With a program that’s 14 weeks long and 3 stacks to learn, I’ve learned to do my best, grasp the basics and feel comfortable with it and not sweat about the things I don’t know right now. There’s so much to learn in programming there’s no way you can learn everything. We have belt exams for every stack to take everything we learn and build a site or application with it to grade our skill level.

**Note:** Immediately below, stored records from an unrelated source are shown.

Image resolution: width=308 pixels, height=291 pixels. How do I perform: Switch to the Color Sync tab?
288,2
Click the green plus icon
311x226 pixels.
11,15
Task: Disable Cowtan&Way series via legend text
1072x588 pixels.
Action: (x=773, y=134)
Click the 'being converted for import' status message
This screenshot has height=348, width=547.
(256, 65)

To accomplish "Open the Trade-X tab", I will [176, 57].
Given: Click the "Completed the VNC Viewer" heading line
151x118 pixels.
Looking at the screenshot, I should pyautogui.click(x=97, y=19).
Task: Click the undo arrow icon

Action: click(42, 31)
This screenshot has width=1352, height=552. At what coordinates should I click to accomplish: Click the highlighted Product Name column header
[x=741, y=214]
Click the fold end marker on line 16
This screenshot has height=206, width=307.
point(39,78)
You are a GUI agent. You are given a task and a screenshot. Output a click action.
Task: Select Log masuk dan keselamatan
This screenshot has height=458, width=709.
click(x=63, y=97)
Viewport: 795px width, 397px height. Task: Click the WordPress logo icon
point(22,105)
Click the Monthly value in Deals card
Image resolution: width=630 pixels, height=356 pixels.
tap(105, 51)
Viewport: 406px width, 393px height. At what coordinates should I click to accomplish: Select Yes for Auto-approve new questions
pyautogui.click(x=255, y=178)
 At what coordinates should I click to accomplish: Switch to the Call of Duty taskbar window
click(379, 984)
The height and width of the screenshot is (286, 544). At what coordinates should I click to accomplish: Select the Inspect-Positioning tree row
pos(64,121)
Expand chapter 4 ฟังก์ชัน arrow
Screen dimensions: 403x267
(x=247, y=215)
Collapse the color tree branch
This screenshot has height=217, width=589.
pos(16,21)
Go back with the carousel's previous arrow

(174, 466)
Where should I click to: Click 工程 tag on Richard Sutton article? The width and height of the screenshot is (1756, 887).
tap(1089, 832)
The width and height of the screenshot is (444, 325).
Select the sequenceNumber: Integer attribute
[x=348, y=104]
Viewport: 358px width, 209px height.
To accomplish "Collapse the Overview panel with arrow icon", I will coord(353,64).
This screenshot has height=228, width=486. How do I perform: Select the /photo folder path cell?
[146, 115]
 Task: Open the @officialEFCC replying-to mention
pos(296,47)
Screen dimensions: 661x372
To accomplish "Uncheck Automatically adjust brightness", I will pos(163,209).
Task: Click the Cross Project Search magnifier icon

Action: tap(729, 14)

First 2 Weeks – Web Fundamentals:
We started the first 2 weeks with web fundamentals – HTML/CSS, thinking back on it, everything we did seems so easy to execute now although at the time, it was kind of frustrating to make everything centered on the page and all the divs line up correctly…those were the good ‘ol days. In web fundamentals, you earn a yellow belt if you pass the exam. I had to take the exam a second time in the second week because of the aforementioned statement (couldn’t get my divs to line up)…I got it right the second try though; Practice does indeed make almost perfect 😉 (I got a 9.5 out of 10).
Our first stack – LAMP:
The 3rd week we started out with MySQL, I was fairly comfortable with CRUD statements so it was breeze until we started joining, not that I never heard of it, it just took more brain power to figure out which joins needed to happen when to get the data you wanted. We also started on PHP which was pretty good, I enjoyed that part. The following week we moved on toward Object oriented Programming and boy did that throw me for a loop at first only because I was still fuzzy for the marrying of PHP and MySQL together. After many group activities and assignments in the Coding Dojo platform, I understood the purpose of it. Then we moved on to using the MVC framework CodeIgniter and boy was that a bully at first. Again, I’ve heard of MVC but wasn’t sure how to the flow worked. After understanding, that the controller does most of the bossing around and model and view can never speak to one another, the only thing left to do was insert your code and make things appear on the screen. The week of our belt exam for PHP/MySQL/CodeIgniter: the instructor gathered the people who weren’t so confident in the framework to work on a project together – there ended up being 5 of us total working on a project from the platform which included: displaying a list of products, adding a product and removing the product. We all decided it was great practice to help us prepare for the exam so we gathered together the next day to work on an larger project which would take up most of the day with the instructor being available to help when needed. This project resembled the old Facebook platform in which you login, you can post messages, others can post replies to your messages and you can post messages on their page. It was pretty tough when we had to get the messages from other users to post on the person that’s logged in (the queries had to be just right to get the information you needed). It was definitely well worth taking the time out to complete as a group.
I’m going to wrap this post up here and continue on another post – Don’t want it to be too long. I hope to post more frequently since we’re starting a new stack this Monday.